If any of it falls apart under hands-on scrutiny, it will at least have been a bold decision, and that deserves acknowledgement.



Best Hardware - John Carmack's Duct-Taped VR Headset
There's something very indie rock about coming to the mega marketing-splosion that is E3 with a $500 homebrew VR headset that's "literally held together with duct tape." And legendary Doom creator John Carmack is exactly the kind of guy you would expect to do it. A lot of great things in PC gaming have come out of these kinds of garage projects, and if the tech is as cool as our own David Boddington seemed convinced that it was after a hands-on demo, we could see this kind of thing becoming a pretty big deal among enthusiasts in the near future.
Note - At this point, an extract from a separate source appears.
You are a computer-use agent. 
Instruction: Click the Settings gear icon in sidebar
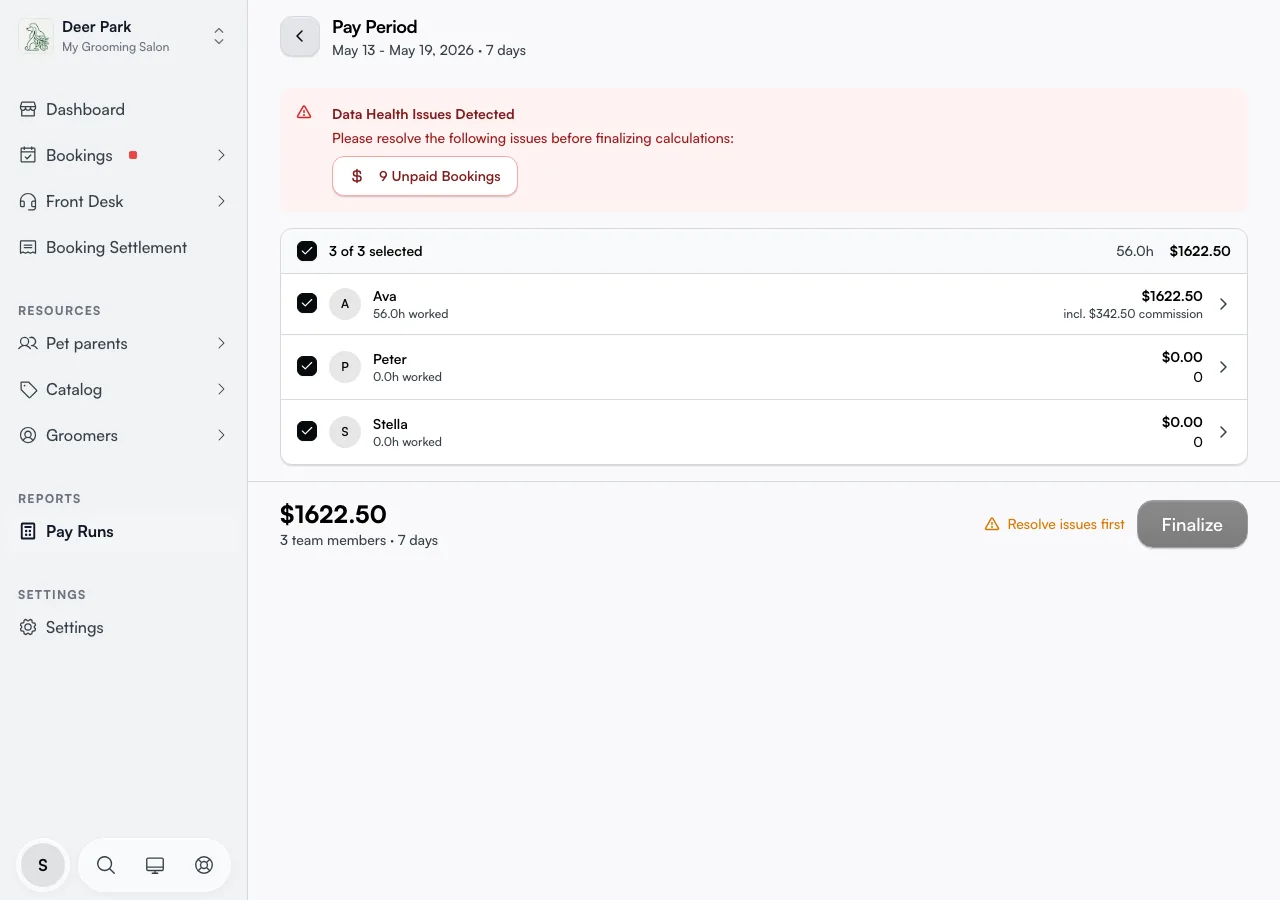click(x=28, y=627)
Best Indie Game - Natural Selection 2


“I think we should make our own modern FPS engine.”

“Hey, while we’re doing that, can we make the game look colorful, well-animated, and visually on-par with modern games?”

“So, we’re going to pursue an unthinkably ambitious design concept and make a multiplayer FPS with RTS elements.”
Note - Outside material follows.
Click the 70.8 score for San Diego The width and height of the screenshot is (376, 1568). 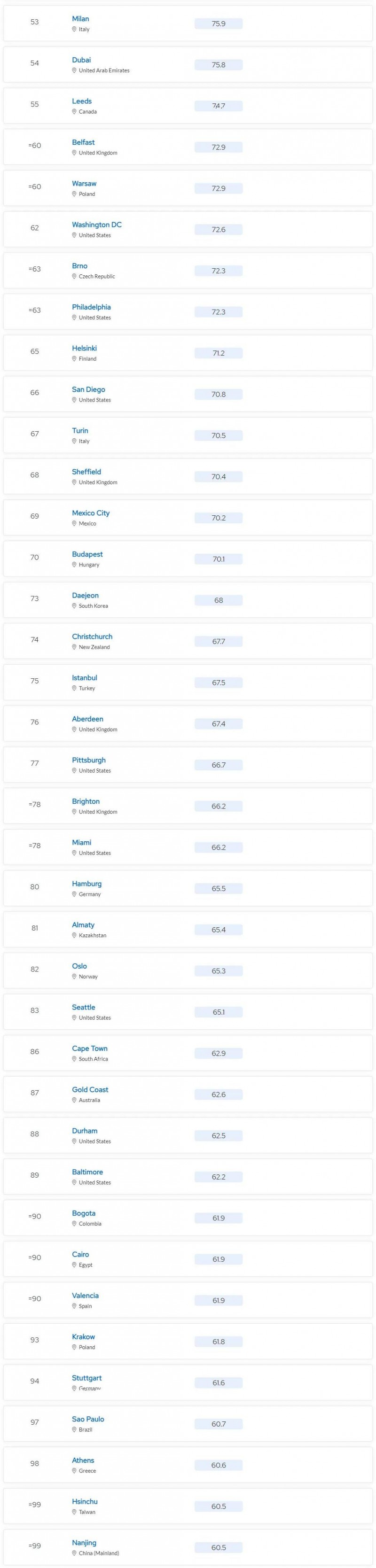(219, 395)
“Hey, you know what’d be a great idea? Left 4 Dead and StarCraft-style asymmetry between our alien and human factions.”

“Oh, and let’s make it an eSport.”



Best Sim - Arma 3
Bohemia Interactive understands the difference between authenticity as an experience and realism for realism’s sake.

But even shrugging off Arma 3’s refined mechanics and accessibility, it’s also the most impressive simulation of a real-world location we’ve ever seen in a game. Limnos (a near-clone of Lemnos, the Greek island) has a completely different feel: hundreds of enterable buildings, variegated terrain, and fine strokes that in 300-some square kilometers of virtual land. Fighting in it will be great and all, we’re sure, but man. Can you just let us walk around for awhile, Bohemia?



Best Shooter, Best MMO, Best of Show, Most Awards Received - PlanetSide 2
PlanetSide 2, on paper, almost seems too good to be true. In action, the "almost" disappears before your eyes and you're left wondering: How can something this ambitious actually exist? And if it can, why did it take this long for somebody to do it?

We didn't hand the same game the award for Best Shooter, Best MMO, and Best of Show lightly, but PlanetSide 2 clearly asserted itself as the top candidate in all of those categories. The shooting is fast, frantic, and fun. As an MMOFPS, it takes nearly every gameplay element that's been attempted in the genre up to 11, without making any compromises in its pursuit of its "Wouldn't it be cool if...?" premise. From what we've seen so far, PS2 has all of the elements PC gamers want in our ideal persistent, massively-multiplayer shooter, and probably a few we didn't know we wanted.

We love that everything you do, from the time your boots hit the ground to that inevitable moment that you're forced to log off by the sun coming in your window and the realization that you have to work, directly affects a world that doesn't go away when a match ends.

E3 hasn't ever really been about the PC, and this year featured a lot of big console titles, but we can say without any caveat that PlanetSide 2 stole the show for us. It's shaping up to be a transcendent experience, both as a shooter and an MMO, in a very "only on PC" kind of way.